Recast the lines from the start of the items through the line containing "click(141, 236)", inclusive, as a numbered list, leaving out blank lines.

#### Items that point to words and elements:
----------------------------------------

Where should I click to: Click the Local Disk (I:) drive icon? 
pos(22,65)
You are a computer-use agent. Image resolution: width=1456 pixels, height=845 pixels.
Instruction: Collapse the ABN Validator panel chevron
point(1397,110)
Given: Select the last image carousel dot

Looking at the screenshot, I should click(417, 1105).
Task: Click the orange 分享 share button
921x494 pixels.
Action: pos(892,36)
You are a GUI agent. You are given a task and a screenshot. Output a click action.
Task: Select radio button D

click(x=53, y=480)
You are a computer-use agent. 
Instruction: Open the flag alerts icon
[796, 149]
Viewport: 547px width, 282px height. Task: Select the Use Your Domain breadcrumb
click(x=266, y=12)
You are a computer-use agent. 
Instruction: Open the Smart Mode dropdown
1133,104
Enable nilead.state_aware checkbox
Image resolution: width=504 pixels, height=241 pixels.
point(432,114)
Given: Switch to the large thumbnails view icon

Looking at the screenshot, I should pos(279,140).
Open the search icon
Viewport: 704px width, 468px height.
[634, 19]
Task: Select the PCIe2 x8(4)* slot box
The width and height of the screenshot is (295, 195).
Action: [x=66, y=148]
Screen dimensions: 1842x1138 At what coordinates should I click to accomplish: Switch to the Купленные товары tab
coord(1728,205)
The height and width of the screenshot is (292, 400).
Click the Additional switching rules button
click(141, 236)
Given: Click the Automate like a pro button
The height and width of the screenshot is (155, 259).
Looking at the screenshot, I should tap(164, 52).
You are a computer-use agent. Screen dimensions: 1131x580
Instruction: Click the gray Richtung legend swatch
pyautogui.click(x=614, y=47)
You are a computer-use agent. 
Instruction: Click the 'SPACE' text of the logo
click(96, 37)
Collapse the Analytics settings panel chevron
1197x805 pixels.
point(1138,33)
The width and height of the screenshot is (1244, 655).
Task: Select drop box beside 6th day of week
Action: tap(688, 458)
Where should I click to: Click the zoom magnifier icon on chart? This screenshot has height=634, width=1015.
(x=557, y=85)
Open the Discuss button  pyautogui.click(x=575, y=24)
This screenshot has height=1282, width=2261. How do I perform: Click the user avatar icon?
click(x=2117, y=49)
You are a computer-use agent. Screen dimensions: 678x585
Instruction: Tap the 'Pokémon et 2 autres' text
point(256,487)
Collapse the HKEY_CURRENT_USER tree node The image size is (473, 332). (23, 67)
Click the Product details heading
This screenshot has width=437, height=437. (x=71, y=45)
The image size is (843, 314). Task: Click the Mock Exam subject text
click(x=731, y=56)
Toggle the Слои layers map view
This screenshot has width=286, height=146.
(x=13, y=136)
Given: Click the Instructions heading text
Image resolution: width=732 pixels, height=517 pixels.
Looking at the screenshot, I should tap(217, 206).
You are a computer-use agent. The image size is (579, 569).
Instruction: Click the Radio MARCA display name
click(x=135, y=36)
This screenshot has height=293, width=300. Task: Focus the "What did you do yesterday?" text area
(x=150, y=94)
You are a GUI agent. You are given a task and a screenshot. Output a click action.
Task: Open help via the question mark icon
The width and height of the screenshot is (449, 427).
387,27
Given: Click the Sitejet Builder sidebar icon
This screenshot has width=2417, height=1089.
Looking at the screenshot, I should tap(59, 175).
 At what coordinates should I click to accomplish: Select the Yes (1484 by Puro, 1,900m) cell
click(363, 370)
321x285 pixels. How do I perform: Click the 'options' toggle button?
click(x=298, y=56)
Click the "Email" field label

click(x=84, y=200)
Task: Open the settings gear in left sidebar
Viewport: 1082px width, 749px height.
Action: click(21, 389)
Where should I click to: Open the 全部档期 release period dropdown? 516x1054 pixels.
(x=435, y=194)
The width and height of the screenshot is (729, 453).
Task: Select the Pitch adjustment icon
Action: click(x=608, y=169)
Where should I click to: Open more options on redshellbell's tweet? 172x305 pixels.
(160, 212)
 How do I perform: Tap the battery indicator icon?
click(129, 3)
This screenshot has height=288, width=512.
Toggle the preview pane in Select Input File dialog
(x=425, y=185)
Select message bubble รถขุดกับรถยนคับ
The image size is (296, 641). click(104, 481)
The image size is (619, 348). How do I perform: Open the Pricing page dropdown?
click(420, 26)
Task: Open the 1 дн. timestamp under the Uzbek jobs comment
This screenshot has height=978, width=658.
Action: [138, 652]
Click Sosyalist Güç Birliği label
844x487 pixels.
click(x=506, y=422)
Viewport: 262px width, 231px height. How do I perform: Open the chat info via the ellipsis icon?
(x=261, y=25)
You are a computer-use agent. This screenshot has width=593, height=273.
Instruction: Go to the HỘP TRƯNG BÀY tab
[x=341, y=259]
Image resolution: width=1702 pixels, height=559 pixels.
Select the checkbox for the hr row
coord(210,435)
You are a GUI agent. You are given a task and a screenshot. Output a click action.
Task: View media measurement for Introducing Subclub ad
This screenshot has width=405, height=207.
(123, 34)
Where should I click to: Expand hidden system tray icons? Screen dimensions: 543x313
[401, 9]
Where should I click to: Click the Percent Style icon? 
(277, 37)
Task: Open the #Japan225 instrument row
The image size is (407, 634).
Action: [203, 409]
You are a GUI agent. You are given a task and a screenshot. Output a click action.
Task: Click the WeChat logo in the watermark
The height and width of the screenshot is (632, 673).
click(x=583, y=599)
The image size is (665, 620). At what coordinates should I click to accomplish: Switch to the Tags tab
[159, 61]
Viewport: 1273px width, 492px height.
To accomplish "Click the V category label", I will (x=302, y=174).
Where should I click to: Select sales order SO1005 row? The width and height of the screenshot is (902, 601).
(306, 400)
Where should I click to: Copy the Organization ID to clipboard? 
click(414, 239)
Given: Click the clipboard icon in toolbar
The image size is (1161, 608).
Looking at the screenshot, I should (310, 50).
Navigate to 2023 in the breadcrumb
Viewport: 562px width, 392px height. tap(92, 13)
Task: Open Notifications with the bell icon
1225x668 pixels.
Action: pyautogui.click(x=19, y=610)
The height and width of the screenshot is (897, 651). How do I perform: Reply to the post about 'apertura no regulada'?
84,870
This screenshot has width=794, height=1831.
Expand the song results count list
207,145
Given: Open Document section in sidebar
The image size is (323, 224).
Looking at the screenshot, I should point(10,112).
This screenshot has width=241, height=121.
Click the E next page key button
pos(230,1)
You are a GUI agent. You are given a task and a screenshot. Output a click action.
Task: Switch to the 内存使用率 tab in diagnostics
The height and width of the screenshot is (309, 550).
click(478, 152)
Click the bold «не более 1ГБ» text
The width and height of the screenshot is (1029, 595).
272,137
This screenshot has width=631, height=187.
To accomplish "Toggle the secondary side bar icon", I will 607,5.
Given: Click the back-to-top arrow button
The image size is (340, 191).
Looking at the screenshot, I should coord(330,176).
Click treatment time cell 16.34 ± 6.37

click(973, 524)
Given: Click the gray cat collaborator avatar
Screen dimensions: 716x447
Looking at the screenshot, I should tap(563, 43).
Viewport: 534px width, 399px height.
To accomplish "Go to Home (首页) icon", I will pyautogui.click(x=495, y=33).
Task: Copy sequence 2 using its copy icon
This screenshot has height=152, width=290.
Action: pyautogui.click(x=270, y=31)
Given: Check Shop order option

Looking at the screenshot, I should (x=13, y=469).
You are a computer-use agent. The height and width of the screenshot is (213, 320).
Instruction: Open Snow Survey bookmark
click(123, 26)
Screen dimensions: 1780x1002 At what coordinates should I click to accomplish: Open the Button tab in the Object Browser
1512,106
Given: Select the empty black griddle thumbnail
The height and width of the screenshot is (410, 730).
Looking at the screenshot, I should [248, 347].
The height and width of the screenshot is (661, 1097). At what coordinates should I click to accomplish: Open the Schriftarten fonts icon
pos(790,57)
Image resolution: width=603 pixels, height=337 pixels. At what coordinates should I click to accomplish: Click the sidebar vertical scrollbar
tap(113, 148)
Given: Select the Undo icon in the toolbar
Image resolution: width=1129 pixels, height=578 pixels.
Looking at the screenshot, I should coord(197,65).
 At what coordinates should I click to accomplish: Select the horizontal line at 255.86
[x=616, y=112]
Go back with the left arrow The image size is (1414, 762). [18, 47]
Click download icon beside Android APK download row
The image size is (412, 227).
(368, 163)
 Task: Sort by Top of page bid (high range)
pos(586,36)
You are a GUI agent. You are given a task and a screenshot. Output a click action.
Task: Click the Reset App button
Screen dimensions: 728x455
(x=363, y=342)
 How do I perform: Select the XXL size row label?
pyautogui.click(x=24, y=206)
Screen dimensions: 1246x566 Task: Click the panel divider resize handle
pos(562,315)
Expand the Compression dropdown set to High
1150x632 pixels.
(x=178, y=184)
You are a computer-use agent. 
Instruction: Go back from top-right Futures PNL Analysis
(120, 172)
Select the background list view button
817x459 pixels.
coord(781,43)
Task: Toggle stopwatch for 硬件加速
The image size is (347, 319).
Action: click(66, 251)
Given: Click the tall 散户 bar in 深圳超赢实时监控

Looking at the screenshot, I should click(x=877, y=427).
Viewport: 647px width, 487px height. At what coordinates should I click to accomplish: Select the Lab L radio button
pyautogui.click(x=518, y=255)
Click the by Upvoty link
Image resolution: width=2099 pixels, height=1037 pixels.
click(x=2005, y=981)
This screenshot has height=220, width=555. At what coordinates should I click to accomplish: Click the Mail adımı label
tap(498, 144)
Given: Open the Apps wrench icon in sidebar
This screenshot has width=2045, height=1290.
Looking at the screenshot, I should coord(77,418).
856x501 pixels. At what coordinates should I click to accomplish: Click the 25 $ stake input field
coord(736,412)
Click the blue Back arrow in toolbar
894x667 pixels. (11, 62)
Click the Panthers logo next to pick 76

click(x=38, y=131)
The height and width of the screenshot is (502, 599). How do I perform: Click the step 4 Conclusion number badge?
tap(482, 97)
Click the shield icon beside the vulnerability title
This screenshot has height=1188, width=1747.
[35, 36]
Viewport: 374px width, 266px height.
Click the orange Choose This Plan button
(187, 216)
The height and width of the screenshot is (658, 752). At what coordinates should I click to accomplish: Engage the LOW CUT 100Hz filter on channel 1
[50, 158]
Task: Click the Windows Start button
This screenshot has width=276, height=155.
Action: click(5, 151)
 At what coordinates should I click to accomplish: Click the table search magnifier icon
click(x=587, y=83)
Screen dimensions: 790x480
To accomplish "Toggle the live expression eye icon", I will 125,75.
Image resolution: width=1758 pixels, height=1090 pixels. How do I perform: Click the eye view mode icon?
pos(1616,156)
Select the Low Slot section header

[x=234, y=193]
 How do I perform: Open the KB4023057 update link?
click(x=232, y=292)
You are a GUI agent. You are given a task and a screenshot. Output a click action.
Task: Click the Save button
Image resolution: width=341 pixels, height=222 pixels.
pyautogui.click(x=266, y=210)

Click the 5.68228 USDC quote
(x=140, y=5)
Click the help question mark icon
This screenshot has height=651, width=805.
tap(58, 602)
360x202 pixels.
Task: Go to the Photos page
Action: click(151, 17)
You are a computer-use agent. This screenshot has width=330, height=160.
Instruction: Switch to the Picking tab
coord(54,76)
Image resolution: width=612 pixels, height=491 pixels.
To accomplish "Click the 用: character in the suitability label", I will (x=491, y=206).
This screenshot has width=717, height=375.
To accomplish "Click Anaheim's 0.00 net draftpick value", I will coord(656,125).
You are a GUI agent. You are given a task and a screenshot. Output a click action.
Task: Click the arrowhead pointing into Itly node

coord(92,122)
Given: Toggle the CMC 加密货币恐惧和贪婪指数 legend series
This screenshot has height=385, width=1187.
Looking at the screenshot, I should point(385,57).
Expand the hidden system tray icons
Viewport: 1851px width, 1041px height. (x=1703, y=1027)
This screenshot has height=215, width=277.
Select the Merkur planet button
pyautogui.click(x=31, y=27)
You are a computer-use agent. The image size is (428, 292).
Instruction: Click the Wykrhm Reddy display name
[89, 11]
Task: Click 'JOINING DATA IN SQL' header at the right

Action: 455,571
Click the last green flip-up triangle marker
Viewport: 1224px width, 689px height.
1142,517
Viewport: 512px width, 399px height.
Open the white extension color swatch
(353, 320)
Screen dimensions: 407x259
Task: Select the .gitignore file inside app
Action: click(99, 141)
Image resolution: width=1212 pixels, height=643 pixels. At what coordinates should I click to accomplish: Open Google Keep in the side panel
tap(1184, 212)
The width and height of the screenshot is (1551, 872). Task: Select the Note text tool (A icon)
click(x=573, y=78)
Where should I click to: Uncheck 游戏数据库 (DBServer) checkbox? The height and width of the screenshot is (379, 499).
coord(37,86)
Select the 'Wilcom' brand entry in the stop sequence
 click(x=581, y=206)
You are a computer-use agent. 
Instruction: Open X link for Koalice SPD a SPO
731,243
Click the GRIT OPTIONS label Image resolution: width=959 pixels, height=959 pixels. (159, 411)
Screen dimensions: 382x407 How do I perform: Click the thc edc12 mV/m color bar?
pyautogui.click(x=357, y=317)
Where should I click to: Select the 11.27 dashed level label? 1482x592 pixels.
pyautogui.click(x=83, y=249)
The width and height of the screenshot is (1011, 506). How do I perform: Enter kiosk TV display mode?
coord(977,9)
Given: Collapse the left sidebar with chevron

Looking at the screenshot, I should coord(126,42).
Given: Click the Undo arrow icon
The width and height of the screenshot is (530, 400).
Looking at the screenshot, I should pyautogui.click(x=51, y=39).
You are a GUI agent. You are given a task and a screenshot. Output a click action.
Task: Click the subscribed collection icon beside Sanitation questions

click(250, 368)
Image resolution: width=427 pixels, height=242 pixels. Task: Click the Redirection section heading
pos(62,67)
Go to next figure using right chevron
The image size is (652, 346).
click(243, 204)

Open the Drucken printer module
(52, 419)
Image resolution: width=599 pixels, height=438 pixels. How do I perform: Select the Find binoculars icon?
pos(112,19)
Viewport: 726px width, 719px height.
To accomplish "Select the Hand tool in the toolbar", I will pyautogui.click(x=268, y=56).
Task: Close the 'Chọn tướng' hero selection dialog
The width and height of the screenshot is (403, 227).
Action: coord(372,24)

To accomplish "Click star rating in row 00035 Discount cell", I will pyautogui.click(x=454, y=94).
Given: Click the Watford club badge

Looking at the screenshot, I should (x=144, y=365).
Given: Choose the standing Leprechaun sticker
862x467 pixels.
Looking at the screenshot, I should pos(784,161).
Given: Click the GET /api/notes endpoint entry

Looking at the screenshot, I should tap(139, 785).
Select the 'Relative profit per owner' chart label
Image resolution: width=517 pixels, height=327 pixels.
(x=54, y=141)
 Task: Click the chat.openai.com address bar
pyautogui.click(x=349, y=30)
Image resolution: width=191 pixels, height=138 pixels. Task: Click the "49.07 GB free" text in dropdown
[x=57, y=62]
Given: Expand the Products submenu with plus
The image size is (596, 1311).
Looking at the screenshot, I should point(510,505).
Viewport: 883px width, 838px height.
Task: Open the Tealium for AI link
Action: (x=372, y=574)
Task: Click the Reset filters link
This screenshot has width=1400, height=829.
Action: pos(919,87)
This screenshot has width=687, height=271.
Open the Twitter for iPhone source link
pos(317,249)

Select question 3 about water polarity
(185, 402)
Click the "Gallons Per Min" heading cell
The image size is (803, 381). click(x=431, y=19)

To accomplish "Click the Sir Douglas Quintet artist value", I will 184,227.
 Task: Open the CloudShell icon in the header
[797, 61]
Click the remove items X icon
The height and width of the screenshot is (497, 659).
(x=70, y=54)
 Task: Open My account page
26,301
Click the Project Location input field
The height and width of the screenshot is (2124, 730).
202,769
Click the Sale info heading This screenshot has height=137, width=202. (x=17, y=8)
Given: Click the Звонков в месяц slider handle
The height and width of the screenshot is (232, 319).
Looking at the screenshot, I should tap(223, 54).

----------------------------------------

#### EXERCISE ANSWER:
1. Where should I click to: Click the Local Disk (I:) drive icon? 
2. pos(22,65)
3. You are a computer-use agent. Image resolution: width=1456 pixels, height=845 pixels.
4. Instruction: Collapse the ABN Validator panel chevron
5. point(1397,110)
6. Given: Select the last image carousel dot
7. Looking at the screenshot, I should click(417, 1105).
8. Task: Click the orange 分享 share button
9. 921x494 pixels.
10. Action: pos(892,36)
11. You are a GUI agent. You are given a task and a screenshot. Output a click action.
12. Task: Select radio button D
13. click(x=53, y=480)
14. You are a computer-use agent. 
15. Instruction: Open the flag alerts icon
16. [796, 149]
17. Viewport: 547px width, 282px height. Task: Select the Use Your Domain breadcrumb
18. click(x=266, y=12)
19. You are a computer-use agent. 
20. Instruction: Open the Smart Mode dropdown
21. 1133,104
22. Enable nilead.state_aware checkbox
23. Image resolution: width=504 pixels, height=241 pixels.
24. point(432,114)
25. Given: Switch to the large thumbnails view icon
26. Looking at the screenshot, I should pos(279,140).
27. Open the search icon
28. Viewport: 704px width, 468px height.
29. [634, 19]
30. Task: Select the PCIe2 x8(4)* slot box
31. The width and height of the screenshot is (295, 195).
32. Action: [x=66, y=148]
33. Screen dimensions: 1842x1138 At what coordinates should I click to accomplish: Switch to the Купленные товары tab
34. coord(1728,205)
35. The height and width of the screenshot is (292, 400).
36. Click the Additional switching rules button
37. click(141, 236)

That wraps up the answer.